TASK DESCRIPTION: Find each line of the material below that contains the string "column", and copy those lines. The match is case-sensitive.

SOURCE MATERIAL:

[START]

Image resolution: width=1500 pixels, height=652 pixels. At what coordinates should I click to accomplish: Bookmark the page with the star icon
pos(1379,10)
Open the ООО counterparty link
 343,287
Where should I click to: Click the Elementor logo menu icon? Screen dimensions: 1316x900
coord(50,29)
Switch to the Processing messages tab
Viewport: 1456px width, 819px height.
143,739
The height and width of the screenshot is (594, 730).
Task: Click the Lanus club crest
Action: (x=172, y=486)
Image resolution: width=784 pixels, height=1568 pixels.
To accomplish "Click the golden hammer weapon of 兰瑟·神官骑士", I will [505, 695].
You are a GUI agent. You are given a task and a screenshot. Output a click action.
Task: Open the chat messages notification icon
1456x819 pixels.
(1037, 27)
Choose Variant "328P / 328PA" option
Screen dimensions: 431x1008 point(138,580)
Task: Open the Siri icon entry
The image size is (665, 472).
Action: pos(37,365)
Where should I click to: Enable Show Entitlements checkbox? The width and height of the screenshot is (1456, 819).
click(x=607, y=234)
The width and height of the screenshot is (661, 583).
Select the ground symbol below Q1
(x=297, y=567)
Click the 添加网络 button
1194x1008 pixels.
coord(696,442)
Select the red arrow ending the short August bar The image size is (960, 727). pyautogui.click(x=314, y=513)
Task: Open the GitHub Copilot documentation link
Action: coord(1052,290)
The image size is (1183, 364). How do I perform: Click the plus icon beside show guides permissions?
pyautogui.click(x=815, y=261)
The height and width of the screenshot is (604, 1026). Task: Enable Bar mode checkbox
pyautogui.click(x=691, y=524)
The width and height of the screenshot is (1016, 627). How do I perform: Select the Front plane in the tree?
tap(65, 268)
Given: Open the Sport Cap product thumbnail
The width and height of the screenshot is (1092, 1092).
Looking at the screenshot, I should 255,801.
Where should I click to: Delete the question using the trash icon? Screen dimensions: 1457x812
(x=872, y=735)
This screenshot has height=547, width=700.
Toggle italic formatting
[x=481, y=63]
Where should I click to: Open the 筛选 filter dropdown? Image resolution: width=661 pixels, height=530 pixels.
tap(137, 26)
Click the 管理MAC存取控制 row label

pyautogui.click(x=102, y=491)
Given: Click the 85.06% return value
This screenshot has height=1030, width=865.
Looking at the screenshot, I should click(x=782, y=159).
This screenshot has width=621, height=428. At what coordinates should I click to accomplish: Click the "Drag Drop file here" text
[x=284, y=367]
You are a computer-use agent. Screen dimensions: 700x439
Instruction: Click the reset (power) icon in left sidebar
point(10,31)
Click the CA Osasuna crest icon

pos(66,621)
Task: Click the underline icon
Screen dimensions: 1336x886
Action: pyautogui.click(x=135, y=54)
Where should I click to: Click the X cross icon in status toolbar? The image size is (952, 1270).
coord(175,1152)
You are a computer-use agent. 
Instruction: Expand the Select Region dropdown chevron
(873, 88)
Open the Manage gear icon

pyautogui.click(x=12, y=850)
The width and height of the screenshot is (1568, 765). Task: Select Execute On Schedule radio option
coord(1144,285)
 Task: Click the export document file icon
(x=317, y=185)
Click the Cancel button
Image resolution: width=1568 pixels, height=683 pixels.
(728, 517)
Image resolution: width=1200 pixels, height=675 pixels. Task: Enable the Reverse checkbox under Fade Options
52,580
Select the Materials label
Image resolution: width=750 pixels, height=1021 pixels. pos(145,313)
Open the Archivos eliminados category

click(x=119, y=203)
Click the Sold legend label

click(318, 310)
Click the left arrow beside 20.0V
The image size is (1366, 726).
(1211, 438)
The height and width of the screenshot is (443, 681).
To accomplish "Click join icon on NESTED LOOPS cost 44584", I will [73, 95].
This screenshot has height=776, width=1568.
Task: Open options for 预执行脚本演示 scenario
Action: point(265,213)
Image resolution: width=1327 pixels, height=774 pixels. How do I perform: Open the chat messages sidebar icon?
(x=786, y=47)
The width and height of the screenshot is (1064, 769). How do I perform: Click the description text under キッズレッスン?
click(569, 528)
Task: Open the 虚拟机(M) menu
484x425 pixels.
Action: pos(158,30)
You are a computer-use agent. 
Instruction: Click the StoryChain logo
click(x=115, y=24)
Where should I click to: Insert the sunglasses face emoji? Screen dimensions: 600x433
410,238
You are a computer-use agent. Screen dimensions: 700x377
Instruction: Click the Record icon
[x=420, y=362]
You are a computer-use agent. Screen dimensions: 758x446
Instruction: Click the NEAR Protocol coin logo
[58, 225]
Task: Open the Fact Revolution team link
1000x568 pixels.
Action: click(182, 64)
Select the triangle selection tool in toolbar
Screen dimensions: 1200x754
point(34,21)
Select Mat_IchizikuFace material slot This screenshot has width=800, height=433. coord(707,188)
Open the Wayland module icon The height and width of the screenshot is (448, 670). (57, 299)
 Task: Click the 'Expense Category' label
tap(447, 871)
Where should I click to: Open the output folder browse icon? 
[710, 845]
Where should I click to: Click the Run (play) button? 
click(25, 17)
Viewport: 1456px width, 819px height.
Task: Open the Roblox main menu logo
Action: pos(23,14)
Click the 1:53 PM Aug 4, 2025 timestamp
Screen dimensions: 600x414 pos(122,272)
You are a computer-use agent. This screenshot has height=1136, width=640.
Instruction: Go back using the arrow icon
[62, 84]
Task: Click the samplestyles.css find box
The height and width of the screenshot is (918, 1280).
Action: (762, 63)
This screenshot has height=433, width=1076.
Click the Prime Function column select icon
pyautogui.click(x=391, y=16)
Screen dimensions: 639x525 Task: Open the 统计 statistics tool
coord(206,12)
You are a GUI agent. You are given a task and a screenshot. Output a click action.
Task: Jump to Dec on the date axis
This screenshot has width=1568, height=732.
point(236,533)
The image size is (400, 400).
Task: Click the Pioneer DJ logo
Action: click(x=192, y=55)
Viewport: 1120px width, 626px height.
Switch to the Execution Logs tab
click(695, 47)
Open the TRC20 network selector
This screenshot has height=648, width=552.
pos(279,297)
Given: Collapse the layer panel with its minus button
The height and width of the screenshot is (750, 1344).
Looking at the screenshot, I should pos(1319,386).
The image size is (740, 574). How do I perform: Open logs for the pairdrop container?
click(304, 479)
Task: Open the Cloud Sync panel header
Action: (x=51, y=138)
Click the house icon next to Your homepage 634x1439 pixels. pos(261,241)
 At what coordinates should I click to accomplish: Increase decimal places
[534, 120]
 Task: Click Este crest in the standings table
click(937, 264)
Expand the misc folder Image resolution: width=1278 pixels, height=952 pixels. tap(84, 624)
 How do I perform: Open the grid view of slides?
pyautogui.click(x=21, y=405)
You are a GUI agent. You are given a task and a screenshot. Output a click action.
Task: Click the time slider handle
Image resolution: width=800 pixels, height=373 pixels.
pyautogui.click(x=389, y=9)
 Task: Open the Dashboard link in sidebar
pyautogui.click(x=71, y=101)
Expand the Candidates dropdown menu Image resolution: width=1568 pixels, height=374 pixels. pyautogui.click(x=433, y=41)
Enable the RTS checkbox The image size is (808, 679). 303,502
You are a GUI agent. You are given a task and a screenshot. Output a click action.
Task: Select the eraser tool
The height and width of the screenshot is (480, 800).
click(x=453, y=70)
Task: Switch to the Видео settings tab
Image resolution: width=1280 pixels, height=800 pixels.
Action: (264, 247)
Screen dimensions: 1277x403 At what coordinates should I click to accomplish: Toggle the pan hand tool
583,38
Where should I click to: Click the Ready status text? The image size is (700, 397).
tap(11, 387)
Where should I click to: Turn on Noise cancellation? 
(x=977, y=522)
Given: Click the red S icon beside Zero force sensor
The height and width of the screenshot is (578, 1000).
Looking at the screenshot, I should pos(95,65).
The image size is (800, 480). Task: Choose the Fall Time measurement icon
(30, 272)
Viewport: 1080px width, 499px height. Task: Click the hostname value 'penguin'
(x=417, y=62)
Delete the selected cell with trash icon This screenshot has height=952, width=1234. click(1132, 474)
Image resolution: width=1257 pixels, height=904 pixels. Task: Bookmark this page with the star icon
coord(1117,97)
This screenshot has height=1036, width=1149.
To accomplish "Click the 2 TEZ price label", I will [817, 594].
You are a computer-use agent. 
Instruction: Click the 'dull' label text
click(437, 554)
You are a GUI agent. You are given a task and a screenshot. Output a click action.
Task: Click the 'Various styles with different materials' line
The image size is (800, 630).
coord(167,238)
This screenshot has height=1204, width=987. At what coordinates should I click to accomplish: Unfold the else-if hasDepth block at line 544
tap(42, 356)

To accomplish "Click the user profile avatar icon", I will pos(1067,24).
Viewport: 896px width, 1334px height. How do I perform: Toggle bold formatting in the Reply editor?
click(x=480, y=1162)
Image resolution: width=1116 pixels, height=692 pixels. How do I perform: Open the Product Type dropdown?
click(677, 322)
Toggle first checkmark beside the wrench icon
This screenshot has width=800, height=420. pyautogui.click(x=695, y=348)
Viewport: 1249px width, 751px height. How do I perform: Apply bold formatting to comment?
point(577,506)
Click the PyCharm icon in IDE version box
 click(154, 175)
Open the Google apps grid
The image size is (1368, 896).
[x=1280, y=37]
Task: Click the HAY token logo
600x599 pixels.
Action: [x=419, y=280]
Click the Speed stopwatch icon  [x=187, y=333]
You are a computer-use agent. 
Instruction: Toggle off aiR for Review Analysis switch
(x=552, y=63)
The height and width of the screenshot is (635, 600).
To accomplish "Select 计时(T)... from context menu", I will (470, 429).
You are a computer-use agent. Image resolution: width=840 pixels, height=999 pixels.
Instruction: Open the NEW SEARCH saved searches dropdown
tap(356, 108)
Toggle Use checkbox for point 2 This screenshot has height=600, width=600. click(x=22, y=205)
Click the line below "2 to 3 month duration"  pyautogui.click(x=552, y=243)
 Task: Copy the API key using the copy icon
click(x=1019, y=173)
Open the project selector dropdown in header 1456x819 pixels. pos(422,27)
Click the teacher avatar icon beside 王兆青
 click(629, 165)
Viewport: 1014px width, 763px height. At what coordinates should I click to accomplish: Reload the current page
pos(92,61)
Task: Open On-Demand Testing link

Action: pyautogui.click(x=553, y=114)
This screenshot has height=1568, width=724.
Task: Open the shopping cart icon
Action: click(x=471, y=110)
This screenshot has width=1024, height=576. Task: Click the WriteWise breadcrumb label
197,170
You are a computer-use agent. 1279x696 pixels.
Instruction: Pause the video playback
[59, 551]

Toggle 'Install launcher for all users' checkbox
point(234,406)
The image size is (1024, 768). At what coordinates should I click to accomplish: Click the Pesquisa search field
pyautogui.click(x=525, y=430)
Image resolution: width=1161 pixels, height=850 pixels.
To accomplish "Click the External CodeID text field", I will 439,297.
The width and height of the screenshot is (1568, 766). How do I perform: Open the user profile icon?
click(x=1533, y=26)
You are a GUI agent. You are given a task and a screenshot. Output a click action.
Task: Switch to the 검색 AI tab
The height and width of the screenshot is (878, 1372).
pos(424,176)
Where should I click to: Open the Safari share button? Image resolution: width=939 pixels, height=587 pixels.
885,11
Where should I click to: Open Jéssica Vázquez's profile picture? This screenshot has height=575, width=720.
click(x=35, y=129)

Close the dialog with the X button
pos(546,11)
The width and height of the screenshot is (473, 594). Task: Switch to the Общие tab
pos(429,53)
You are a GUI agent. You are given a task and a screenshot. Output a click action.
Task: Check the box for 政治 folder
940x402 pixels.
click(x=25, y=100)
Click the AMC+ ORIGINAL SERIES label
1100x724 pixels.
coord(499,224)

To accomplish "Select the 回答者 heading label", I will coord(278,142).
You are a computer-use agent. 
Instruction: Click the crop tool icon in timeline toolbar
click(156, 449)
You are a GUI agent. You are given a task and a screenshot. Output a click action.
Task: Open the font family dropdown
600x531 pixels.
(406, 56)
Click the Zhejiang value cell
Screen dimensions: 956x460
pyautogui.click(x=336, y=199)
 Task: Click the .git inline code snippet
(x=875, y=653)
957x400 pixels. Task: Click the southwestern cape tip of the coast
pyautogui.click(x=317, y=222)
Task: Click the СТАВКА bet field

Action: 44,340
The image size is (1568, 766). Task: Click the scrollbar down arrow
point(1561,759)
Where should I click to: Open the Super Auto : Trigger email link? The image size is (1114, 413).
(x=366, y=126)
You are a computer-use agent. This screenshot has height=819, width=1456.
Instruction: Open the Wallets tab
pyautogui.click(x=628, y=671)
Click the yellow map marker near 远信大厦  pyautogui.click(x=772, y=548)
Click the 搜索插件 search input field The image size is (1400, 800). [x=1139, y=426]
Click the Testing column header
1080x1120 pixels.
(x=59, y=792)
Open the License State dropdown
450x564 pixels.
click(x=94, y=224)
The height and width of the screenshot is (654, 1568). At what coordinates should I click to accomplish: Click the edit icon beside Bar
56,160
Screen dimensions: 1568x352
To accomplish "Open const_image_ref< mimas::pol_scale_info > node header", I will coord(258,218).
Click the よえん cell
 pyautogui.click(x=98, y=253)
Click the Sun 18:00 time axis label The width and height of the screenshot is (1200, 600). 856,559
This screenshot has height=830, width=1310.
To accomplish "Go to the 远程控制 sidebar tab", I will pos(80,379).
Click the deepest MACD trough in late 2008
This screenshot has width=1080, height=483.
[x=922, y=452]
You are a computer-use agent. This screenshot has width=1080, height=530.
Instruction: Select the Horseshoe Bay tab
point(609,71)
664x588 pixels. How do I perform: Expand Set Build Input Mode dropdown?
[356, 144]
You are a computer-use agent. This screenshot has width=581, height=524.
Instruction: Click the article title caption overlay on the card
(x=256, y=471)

[END]

FULL OUTPUT:
Click the Prime Function column select icon
Click the Testing column header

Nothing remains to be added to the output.